Dr. Kiki Beyer studierte an der Universität Tübingen Rechtswissenschaften und legte ihr Rechtsreferendariat am Landgericht Rottweil ab. Danach promovierte sie an einem Lehrstuhl für öffentliches Recht zum Thema „Der Einfluss des Vergaberechts auf Zuwendungen und ihren Widerruf“. Sie war Referentin im Verkehrsministerium Baden-Württemberg und zuständig für Rechtsfragen zum Automatisierten Fahren. Außerdem hat sie einen LL.M. im Medienrecht.  

Inzwischen ist Kiki Beyer als juristische Lektorin beim Kohlhammer Verlag tätig und teilt ihr Wissen auf ihrem Instagram-Kanal @mrs.medien.recht.

Berufsspecial

Liebe Kiki, herzlichen Dank, dass Du Dir die Zeit nimmst, Wissenswertes über Dich und Deinen Beruf als Lektorin mit unseren JURios-Leser:innen zu teilen! Wie kam es dazu, dass Du den Weg in einen juristischen Fachverlag gefunden hast?
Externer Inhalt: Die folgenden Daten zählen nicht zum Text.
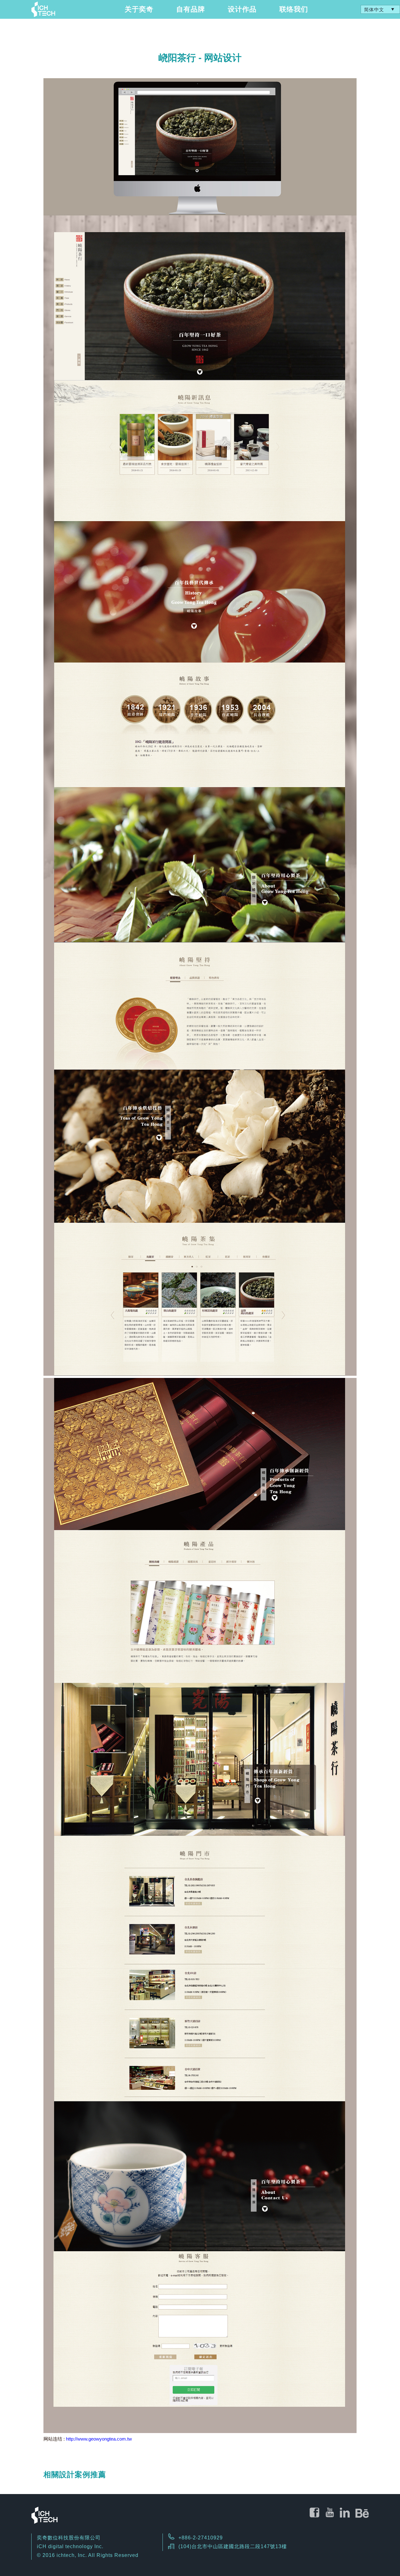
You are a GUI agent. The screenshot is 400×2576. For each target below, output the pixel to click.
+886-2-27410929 (200, 2537)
Antwort: Gelesen habe ich schon immer viel und gerne, sodass ich mir als Jugendliche sicher war, dass Lektorin in einem Verlag für Belletristik der Traumberuf schlechthin sein muss. Nach dem Abi habe ich mich auch zunächst für Literaturwissenschaften eingeschrieben, mich kurz darauf aber für Jura entschieden. Zu diesem Zeitpunkt hat mich besonders die Verknüpfung zwischen Recht und Journalismus interessiert. Dass auch juristische Fachverlage Lektor:innen beschäftigen, ist mir dann im Referendariat wieder eingefallen und ich habe meine Wahlstation in einem juristischen Fachverlag verbracht.

Nach dem Referendariat reizte mich aber erstmal die Promotion im Vergabe- und Zuwendungsrecht und die Tätigkeit im Verkehrsministerium als Referentin für Rechtsfragen zum Automatisierten Fahren. Mein Plan war eigentlich danach als Rechtsanwältin für Medienrecht zu arbeiten, weswegen ich auch meinen LL.M. in Medienrecht gemacht habe. Bei der Jobsuche bin ich dann zufällig auf eine Stellenanzeige von Kohlhammer gestoßen und ich habe mich ganz spontan beworben. Insofern hat sich das mit dem juristischen Fachverlag früh abgezeichnet, im Endeffekt bin ich dann aber doch erst dort gelandet, nachdem ich einigen anderen Interessen nachgegangen war.

Spielt Deine Dissertation hierfür eine Rolle? Also sollte man als Lektor:in promoviert haben? Bzw. hilft Dir der thematische Bezug Deiner Dissertation bei Deiner heutigen Arbeit?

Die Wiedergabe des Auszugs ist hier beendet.